Amos Hind

Personal information
- Born: 1 February 1849 Calverton, Nottinghamshire, England
- Died: 27 April 1931 (aged 82) Calverton, Nottinghamshire, England
- Batting: Right-handed
- Bowling: Right-arm medium
- Relations: Samuel Hind (brother)

Domestic team information
- 1876–1877: Derbyshire
- FC debut: 1 June 1876 Derbyshire v Lancashire
- Last FC: 20 August 1877 Derbyshire v Yorkshire

Career statistics
| Competition | First-class |
| Matches | 16 |
| Runs scored | 392 |
| Batting average | 13.06 |
| 100s/50s | 0/1 |
| Top score | 77 |
| Balls bowled | 1,130 |
| Wickets | 24 |
| Bowling average | 17.45 |
| 5 wickets in innings | 0 |
| 10 wickets in match | 0 |
| Best bowling | 4/9 |
| Catches/stumpings | 4/– |
- Source: CricketArchive, 17 January 2011

= Amos Hind =

English cricketer

Amos Hind (1 February 1849 – 27 April 1931) was an English cricketer. who played first-class cricket for Derbyshire between 1876 and 1877.
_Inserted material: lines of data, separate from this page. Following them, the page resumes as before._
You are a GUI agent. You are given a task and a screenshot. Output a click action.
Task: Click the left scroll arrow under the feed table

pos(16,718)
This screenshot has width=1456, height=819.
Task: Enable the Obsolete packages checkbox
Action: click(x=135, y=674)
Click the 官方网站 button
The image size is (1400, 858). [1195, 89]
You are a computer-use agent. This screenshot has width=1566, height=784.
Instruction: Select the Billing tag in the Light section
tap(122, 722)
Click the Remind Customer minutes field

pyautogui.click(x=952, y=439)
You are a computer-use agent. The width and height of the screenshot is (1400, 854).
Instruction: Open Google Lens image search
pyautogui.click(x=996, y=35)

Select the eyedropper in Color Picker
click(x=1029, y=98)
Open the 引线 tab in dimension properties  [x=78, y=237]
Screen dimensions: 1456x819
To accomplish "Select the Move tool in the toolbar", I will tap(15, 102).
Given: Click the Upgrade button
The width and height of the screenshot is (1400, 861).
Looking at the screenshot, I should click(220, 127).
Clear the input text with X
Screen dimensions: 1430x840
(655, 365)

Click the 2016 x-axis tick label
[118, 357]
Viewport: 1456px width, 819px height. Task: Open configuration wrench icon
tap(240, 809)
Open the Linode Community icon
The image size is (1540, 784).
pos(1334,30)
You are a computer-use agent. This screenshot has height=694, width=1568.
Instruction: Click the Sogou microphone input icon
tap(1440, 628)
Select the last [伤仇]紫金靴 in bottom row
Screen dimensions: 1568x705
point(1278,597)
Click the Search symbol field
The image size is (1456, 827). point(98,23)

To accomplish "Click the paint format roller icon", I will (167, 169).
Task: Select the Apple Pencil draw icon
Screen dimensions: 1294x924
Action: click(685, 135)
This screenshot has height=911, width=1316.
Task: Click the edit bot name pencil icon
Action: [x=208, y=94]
Hind was born at Calverton, Nottinghamshire, the son of John Hind, a framework knitter and his wife Hannah.

Hind debuted for Derbyshire in the 1876 season, against Lancashire, batting in two very steady innings, in the first of which he scored half of Derbyshire's run total. He made his highest score of 77 in his third match for the club, an innings victory over Marylebone Cricket Club (MCC). Hind continued to play steadily in the upper-middle order for most of the rest of the 1876 season. At the start of the 1877 season, Hind hit a rough patch in his batting form, and was at times replaced in the batting order by Charles Regan. However he achieved his best bowling performance with 4–9 against MCC and managed an innings of 43 against Hampshire in his penultimate first-class fixture.

Hind was a right-handed batsman and played 30 innings in 16 first-class matches with a top score of 77 and an average of 13.06. He was also a right-arm round-arm medium pace bowler who took 24 wickets at an average of 17.45 and a best performance of 4–9.

In 1880, Hind took eight wickets in total for Halifax in a match against Gentlemen of Canada, a team which included former Nottinghamshire player Walter Wright. He was a framework knitter and in 1881 was unmarried and living with his parents at Calverton.

Hind died in Calverton at the age of 82.

Hind's younger brother, Samuel Hind, played first-class cricket between 1877 and 1878 for Nottinghamshire.